§ **What you will do**
Find the line containing "You are a GUI" in the material below, then please transcribe it and each line after it exactly, without the pictures.

§ **Data extracts**
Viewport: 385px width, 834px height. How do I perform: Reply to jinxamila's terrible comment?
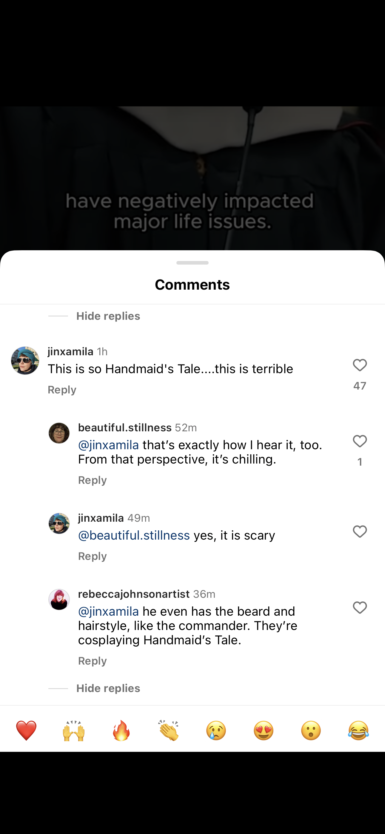pyautogui.click(x=62, y=390)
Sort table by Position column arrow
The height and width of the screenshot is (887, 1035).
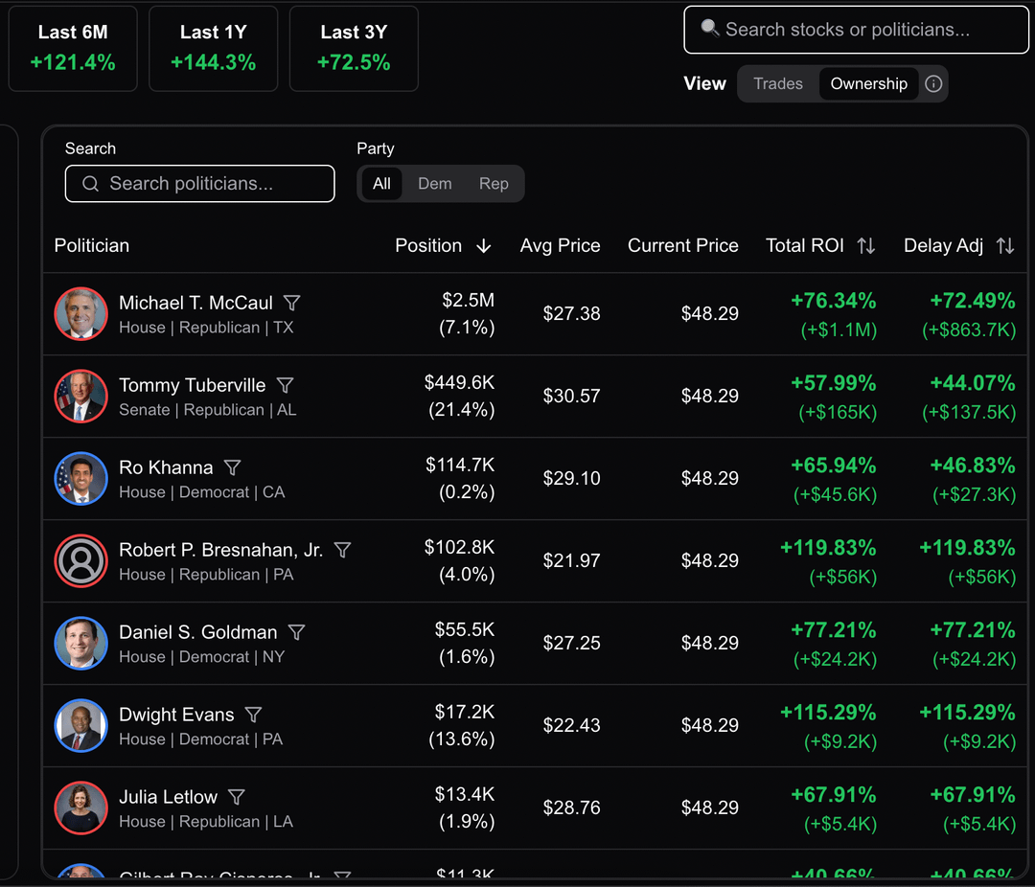(483, 246)
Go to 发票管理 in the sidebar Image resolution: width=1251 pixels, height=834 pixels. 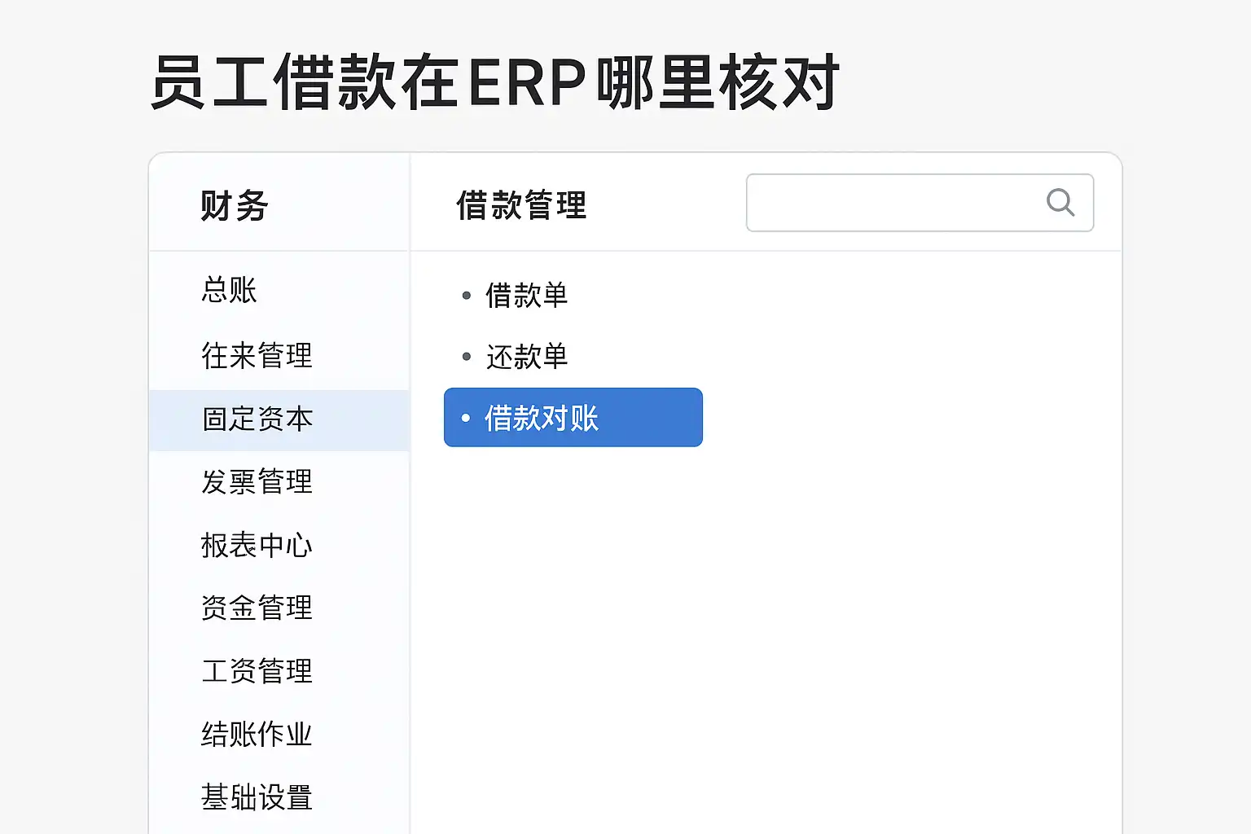coord(257,481)
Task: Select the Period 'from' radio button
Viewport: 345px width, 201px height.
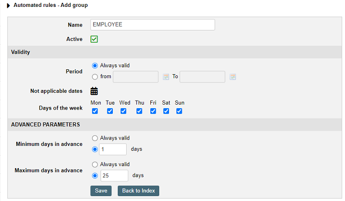Action: click(x=95, y=77)
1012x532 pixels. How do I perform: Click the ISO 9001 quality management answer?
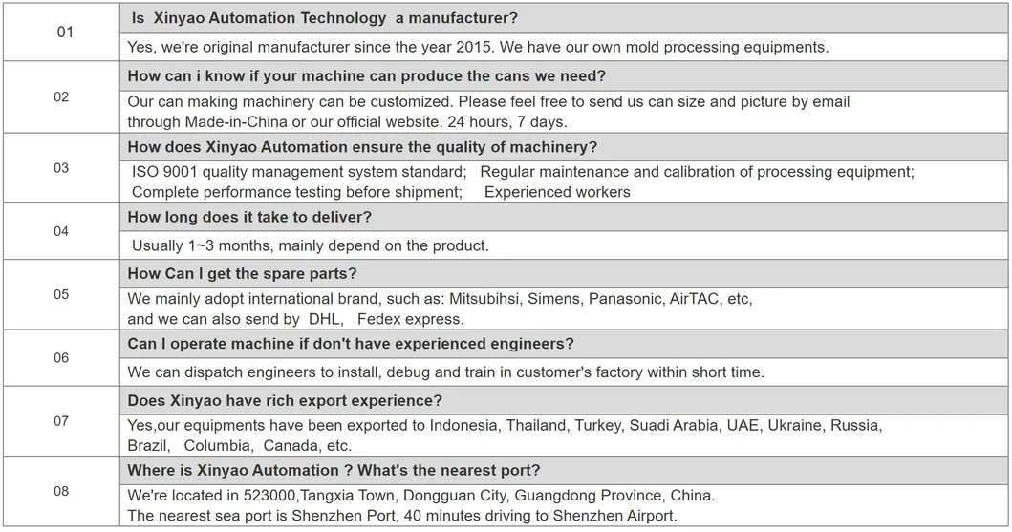(298, 172)
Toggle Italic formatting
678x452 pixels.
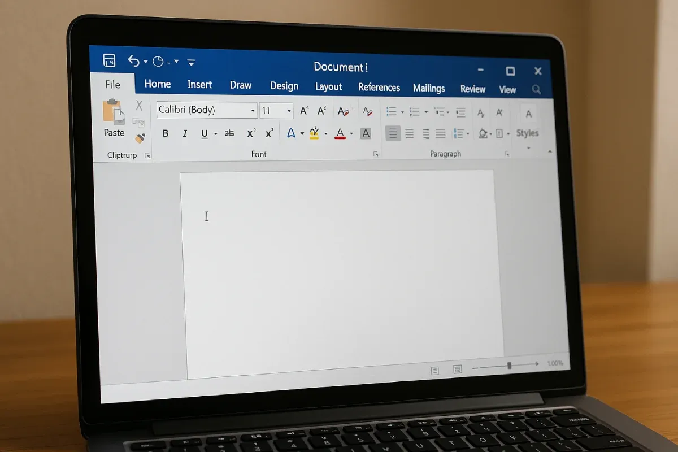click(184, 133)
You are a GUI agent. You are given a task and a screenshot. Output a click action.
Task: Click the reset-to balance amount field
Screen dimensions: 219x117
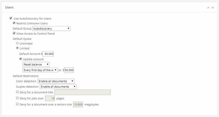pyautogui.click(x=69, y=70)
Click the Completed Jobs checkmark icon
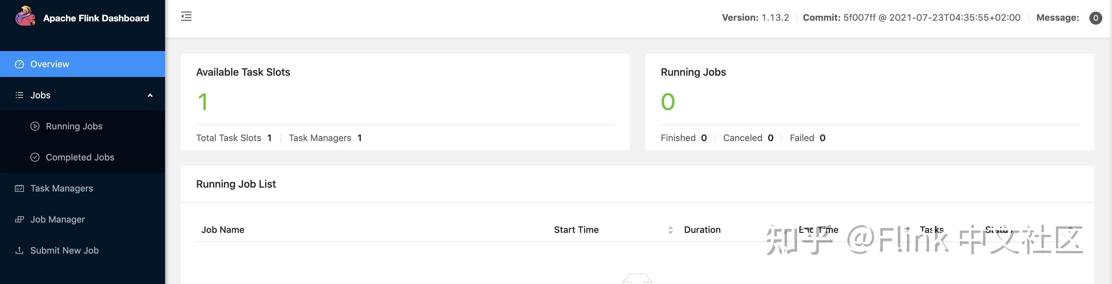 click(35, 158)
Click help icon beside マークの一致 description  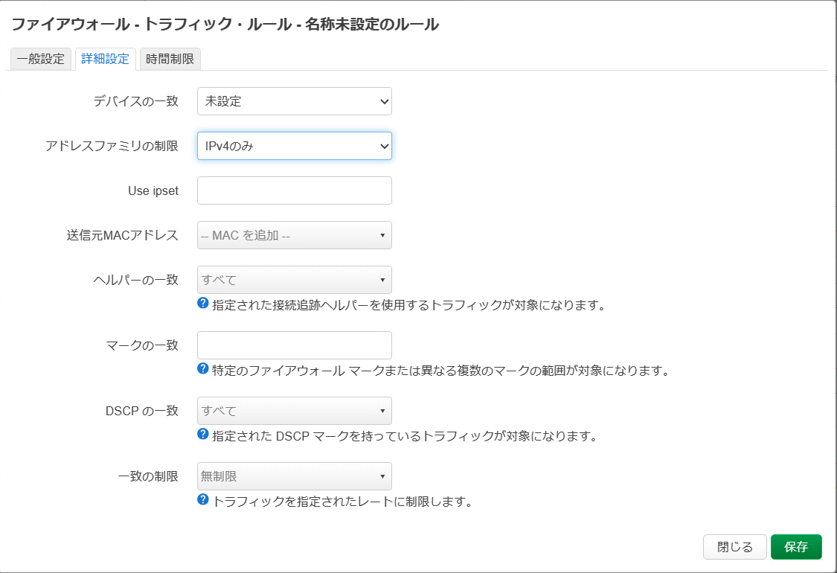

§ **Written reply**
You are a GUI agent. You are given a task and a screenshot. Output a click action.
Task: Click the reset-to balance amount field
Screen dimensions: 219x117
pyautogui.click(x=69, y=70)
Click the Completed Jobs checkmark icon
 click(35, 158)
Click help icon beside マークの一致 description  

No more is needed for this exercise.